=== Record extracts ===

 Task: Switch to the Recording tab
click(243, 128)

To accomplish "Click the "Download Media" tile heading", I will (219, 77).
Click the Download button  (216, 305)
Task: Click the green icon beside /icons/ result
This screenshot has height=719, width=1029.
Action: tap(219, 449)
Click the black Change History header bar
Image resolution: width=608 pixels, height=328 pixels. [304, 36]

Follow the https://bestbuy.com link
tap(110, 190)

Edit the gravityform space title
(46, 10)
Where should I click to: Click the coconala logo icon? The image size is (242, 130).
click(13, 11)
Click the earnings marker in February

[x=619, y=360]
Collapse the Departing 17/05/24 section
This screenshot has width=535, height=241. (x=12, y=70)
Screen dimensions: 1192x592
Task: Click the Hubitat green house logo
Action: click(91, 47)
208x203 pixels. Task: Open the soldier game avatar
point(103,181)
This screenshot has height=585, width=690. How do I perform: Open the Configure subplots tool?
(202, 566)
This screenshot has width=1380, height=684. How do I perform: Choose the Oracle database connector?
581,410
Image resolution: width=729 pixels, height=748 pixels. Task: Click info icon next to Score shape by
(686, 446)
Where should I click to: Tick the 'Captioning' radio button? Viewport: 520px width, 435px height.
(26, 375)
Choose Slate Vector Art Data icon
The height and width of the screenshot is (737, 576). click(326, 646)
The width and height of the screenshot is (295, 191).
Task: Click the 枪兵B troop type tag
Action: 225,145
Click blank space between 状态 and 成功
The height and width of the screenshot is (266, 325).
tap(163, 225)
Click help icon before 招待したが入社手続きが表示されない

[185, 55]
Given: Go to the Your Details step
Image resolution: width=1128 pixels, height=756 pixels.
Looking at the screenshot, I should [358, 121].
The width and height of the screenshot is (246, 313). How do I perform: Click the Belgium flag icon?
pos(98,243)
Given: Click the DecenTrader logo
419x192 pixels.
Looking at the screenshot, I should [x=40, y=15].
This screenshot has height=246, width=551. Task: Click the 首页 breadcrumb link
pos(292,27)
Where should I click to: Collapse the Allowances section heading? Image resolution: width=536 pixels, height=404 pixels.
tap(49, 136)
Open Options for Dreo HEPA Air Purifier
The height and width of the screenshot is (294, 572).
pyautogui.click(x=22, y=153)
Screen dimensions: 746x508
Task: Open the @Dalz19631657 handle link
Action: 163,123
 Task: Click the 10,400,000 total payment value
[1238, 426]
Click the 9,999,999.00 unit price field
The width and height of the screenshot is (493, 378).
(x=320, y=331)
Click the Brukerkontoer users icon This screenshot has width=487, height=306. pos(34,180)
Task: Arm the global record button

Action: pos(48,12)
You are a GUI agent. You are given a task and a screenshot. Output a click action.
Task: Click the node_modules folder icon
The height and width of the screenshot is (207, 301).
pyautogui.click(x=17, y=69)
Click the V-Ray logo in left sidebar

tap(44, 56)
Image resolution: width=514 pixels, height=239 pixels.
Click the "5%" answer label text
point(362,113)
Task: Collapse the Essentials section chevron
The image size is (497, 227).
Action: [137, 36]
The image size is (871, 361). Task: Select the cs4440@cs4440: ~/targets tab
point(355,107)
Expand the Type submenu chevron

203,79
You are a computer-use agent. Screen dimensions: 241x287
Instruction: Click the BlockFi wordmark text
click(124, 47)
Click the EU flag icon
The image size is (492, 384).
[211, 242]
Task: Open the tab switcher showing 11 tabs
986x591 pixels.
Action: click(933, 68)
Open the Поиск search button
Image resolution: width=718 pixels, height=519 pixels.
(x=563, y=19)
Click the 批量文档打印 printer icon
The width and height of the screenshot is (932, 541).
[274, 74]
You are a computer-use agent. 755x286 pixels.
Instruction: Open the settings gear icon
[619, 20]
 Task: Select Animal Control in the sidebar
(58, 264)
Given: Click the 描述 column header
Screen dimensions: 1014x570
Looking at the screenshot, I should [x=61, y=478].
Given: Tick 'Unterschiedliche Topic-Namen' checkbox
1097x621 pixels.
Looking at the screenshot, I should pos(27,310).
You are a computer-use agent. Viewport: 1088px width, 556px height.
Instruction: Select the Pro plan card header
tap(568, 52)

===

_What needs to be done_
All lines above that contain the word "Download" are to be copied.

_Response area_
To accomplish "Click the "Download Media" tile heading", I will (219, 77).
Click the Download button  (216, 305)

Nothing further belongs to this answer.